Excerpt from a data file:
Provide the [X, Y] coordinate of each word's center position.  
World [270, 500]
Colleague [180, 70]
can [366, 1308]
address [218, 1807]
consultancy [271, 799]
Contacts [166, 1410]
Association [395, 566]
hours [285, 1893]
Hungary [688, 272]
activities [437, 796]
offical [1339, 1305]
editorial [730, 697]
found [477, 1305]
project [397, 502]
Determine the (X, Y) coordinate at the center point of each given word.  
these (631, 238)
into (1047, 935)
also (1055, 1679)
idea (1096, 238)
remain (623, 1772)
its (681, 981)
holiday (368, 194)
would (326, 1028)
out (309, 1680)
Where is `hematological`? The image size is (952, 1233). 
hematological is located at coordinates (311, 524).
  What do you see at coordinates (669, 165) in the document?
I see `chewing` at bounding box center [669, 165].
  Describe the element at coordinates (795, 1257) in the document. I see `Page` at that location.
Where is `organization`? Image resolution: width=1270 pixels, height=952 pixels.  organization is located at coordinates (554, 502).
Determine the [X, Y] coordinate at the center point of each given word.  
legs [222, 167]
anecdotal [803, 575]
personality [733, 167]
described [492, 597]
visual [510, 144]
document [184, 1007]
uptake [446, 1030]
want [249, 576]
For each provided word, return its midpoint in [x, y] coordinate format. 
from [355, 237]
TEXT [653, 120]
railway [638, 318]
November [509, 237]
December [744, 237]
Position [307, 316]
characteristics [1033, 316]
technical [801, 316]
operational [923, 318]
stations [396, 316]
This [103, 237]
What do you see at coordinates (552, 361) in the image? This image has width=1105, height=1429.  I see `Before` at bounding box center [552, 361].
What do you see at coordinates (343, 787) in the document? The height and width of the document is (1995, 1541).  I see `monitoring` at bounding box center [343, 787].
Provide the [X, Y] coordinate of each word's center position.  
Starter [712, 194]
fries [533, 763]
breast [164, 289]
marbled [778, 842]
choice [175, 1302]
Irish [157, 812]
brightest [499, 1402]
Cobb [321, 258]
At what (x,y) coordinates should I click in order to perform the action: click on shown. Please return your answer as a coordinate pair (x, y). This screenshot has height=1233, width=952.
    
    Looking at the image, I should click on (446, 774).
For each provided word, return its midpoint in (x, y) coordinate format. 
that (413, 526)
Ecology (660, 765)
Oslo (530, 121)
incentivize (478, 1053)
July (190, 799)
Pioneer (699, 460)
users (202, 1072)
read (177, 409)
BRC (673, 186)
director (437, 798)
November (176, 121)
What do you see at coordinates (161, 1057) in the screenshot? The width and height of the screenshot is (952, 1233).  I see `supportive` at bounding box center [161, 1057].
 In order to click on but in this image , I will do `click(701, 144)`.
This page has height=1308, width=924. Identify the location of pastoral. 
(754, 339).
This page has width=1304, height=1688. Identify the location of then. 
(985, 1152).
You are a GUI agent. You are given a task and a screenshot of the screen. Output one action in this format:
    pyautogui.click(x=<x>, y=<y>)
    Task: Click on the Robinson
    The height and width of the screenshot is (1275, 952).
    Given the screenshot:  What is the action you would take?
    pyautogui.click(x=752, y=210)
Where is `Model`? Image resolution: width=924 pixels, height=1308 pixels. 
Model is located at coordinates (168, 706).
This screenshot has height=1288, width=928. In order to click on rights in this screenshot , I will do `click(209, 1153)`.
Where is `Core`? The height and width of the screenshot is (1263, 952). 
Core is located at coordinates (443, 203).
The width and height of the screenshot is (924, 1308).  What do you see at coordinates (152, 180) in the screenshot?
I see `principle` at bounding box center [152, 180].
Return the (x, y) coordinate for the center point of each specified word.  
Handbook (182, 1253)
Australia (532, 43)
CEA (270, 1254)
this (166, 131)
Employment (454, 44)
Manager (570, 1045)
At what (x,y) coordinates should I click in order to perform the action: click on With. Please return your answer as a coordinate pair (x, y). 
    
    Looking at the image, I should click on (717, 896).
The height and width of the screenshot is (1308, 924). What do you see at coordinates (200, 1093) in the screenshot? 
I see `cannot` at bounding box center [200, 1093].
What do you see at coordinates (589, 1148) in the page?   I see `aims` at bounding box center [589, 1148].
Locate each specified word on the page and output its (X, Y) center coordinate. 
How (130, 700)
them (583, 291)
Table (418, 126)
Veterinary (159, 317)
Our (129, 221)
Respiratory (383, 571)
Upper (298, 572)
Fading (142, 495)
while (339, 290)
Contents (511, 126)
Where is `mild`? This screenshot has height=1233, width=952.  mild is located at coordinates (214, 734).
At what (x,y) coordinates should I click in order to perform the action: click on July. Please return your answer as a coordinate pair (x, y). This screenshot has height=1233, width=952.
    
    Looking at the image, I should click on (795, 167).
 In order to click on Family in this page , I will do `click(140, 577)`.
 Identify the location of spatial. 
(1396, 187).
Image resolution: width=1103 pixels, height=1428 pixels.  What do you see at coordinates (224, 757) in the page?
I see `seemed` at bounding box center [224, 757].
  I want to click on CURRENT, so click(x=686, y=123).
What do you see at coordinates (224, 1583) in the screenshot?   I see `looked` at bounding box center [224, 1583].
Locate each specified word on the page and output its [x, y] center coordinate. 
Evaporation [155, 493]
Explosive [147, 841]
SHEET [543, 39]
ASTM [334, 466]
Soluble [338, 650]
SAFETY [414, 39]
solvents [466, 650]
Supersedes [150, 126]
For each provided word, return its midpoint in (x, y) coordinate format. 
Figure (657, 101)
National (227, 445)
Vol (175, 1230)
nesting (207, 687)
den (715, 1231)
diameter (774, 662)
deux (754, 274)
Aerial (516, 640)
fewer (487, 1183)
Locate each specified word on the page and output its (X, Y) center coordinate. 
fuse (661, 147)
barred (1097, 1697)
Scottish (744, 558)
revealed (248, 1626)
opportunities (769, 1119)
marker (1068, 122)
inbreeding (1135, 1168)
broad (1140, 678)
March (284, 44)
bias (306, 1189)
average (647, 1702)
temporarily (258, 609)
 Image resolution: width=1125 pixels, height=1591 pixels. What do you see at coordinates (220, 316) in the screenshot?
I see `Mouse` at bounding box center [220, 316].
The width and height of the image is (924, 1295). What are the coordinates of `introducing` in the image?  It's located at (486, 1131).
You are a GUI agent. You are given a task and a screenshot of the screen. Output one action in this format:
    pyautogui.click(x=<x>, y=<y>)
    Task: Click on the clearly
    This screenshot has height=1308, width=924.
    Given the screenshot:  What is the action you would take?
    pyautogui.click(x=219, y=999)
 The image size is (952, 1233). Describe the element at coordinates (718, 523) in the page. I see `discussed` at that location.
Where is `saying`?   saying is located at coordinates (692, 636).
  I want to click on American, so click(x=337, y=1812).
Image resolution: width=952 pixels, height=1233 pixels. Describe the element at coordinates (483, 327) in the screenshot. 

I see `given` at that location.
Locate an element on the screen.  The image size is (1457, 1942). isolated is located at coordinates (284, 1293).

**Task requirements:**
Edit the material above so that "center position" becomes "central point" wherever it appears, and leave everything else unchanged.

**Result of the exercise:**
Provide the [X, Y] coordinate of each word's central point.  
World [270, 500]
Colleague [180, 70]
can [366, 1308]
address [218, 1807]
consultancy [271, 799]
Contacts [166, 1410]
Association [395, 566]
hours [285, 1893]
Hungary [688, 272]
activities [437, 796]
offical [1339, 1305]
editorial [730, 697]
found [477, 1305]
project [397, 502]
Determine the (X, Y) coordinate at the center point of each given word.  
these (631, 238)
into (1047, 935)
also (1055, 1679)
idea (1096, 238)
remain (623, 1772)
its (681, 981)
holiday (368, 194)
would (326, 1028)
out (309, 1680)
Where is `hematological`? The image size is (952, 1233). 
hematological is located at coordinates (311, 524).
  What do you see at coordinates (669, 165) in the document?
I see `chewing` at bounding box center [669, 165].
  Describe the element at coordinates (795, 1257) in the document. I see `Page` at that location.
Where is `organization`? Image resolution: width=1270 pixels, height=952 pixels.  organization is located at coordinates (554, 502).
Determine the [X, Y] coordinate at the center point of each given word.  
legs [222, 167]
anecdotal [803, 575]
personality [733, 167]
described [492, 597]
visual [510, 144]
document [184, 1007]
uptake [446, 1030]
want [249, 576]
For each provided word, return its midpoint in [x, y] coordinate format. 
from [355, 237]
TEXT [653, 120]
railway [638, 318]
November [509, 237]
December [744, 237]
Position [307, 316]
characteristics [1033, 316]
technical [801, 316]
operational [923, 318]
stations [396, 316]
This [103, 237]
What do you see at coordinates (552, 361) in the image? This image has width=1105, height=1429.  I see `Before` at bounding box center [552, 361].
What do you see at coordinates (343, 787) in the document? The height and width of the document is (1995, 1541).  I see `monitoring` at bounding box center [343, 787].
Provide the [X, Y] coordinate of each word's central point.  
Starter [712, 194]
fries [533, 763]
breast [164, 289]
marbled [778, 842]
choice [175, 1302]
Irish [157, 812]
brightest [499, 1402]
Cobb [321, 258]
At what (x,y) coordinates should I click in order to perform the action: click on shown. Please return your answer as a coordinate pair (x, y). This screenshot has height=1233, width=952.
    
    Looking at the image, I should click on (446, 774).
For each provided word, return its midpoint in (x, y) coordinate format. 
that (413, 526)
Ecology (660, 765)
Oslo (530, 121)
incentivize (478, 1053)
July (190, 799)
Pioneer (699, 460)
users (202, 1072)
read (177, 409)
BRC (673, 186)
director (437, 798)
November (176, 121)
What do you see at coordinates (161, 1057) in the screenshot? The width and height of the screenshot is (952, 1233).  I see `supportive` at bounding box center [161, 1057].
 In order to click on but in this image , I will do `click(701, 144)`.
This page has height=1308, width=924. Identify the location of pastoral. 
(754, 339).
This page has width=1304, height=1688. Identify the location of then. 
(985, 1152).
You are a GUI agent. You are given a task and a screenshot of the screen. Output one action in this format:
    pyautogui.click(x=<x>, y=<y>)
    Task: Click on the Robinson
    The height and width of the screenshot is (1275, 952).
    Given the screenshot:  What is the action you would take?
    pyautogui.click(x=752, y=210)
Where is `Model`? Image resolution: width=924 pixels, height=1308 pixels. 
Model is located at coordinates (168, 706).
This screenshot has height=1288, width=928. In order to click on rights in this screenshot , I will do `click(209, 1153)`.
Where is `Core`? The height and width of the screenshot is (1263, 952). 
Core is located at coordinates (443, 203).
The width and height of the screenshot is (924, 1308).  What do you see at coordinates (152, 180) in the screenshot?
I see `principle` at bounding box center [152, 180].
Return the (x, y) coordinate for the center point of each specified word.  
Handbook (182, 1253)
Australia (532, 43)
CEA (270, 1254)
this (166, 131)
Employment (454, 44)
Manager (570, 1045)
At what (x,y) coordinates should I click in order to perform the action: click on With. Please return your answer as a coordinate pair (x, y). 
    
    Looking at the image, I should click on (717, 896).
The height and width of the screenshot is (1308, 924). What do you see at coordinates (200, 1093) in the screenshot? 
I see `cannot` at bounding box center [200, 1093].
What do you see at coordinates (589, 1148) in the page?   I see `aims` at bounding box center [589, 1148].
Locate each specified word on the page and output its (X, Y) center coordinate. 
How (130, 700)
them (583, 291)
Table (418, 126)
Veterinary (159, 317)
Our (129, 221)
Respiratory (383, 571)
Upper (298, 572)
Fading (142, 495)
while (339, 290)
Contents (511, 126)
Where is `mild`? This screenshot has height=1233, width=952.  mild is located at coordinates (214, 734).
At what (x,y) coordinates should I click in order to perform the action: click on July. Please return your answer as a coordinate pair (x, y). This screenshot has height=1233, width=952.
    
    Looking at the image, I should click on (795, 167).
 In order to click on Family in this page , I will do `click(140, 577)`.
 Identify the location of spatial. 
(1396, 187).
Image resolution: width=1103 pixels, height=1428 pixels.  What do you see at coordinates (224, 757) in the page?
I see `seemed` at bounding box center [224, 757].
  I want to click on CURRENT, so click(x=686, y=123).
What do you see at coordinates (224, 1583) in the screenshot?   I see `looked` at bounding box center [224, 1583].
Locate each specified word on the page and output its [x, y] center coordinate. 
Evaporation [155, 493]
Explosive [147, 841]
SHEET [543, 39]
ASTM [334, 466]
Soluble [338, 650]
SAFETY [414, 39]
solvents [466, 650]
Supersedes [150, 126]
For each provided word, return its midpoint in (x, y) coordinate format. 
Figure (657, 101)
National (227, 445)
Vol (175, 1230)
nesting (207, 687)
den (715, 1231)
diameter (774, 662)
deux (754, 274)
Aerial (516, 640)
fewer (487, 1183)
Locate each specified word on the page and output its (X, Y) center coordinate. 
fuse (661, 147)
barred (1097, 1697)
Scottish (744, 558)
revealed (248, 1626)
opportunities (769, 1119)
marker (1068, 122)
inbreeding (1135, 1168)
broad (1140, 678)
March (284, 44)
bias (306, 1189)
average (647, 1702)
temporarily (258, 609)
 Image resolution: width=1125 pixels, height=1591 pixels. What do you see at coordinates (220, 316) in the screenshot?
I see `Mouse` at bounding box center [220, 316].
The width and height of the image is (924, 1295). What are the coordinates of `introducing` in the image?  It's located at (486, 1131).
You are a GUI agent. You are given a task and a screenshot of the screen. Output one action in this format:
    pyautogui.click(x=<x>, y=<y>)
    Task: Click on the clearly
    This screenshot has height=1308, width=924.
    Given the screenshot:  What is the action you would take?
    pyautogui.click(x=219, y=999)
 The image size is (952, 1233). Describe the element at coordinates (718, 523) in the page. I see `discussed` at that location.
Where is `saying`?   saying is located at coordinates (692, 636).
  I want to click on American, so click(x=337, y=1812).
Image resolution: width=952 pixels, height=1233 pixels. Describe the element at coordinates (483, 327) in the screenshot. 

I see `given` at that location.
Locate an element on the screen.  The image size is (1457, 1942). isolated is located at coordinates (284, 1293).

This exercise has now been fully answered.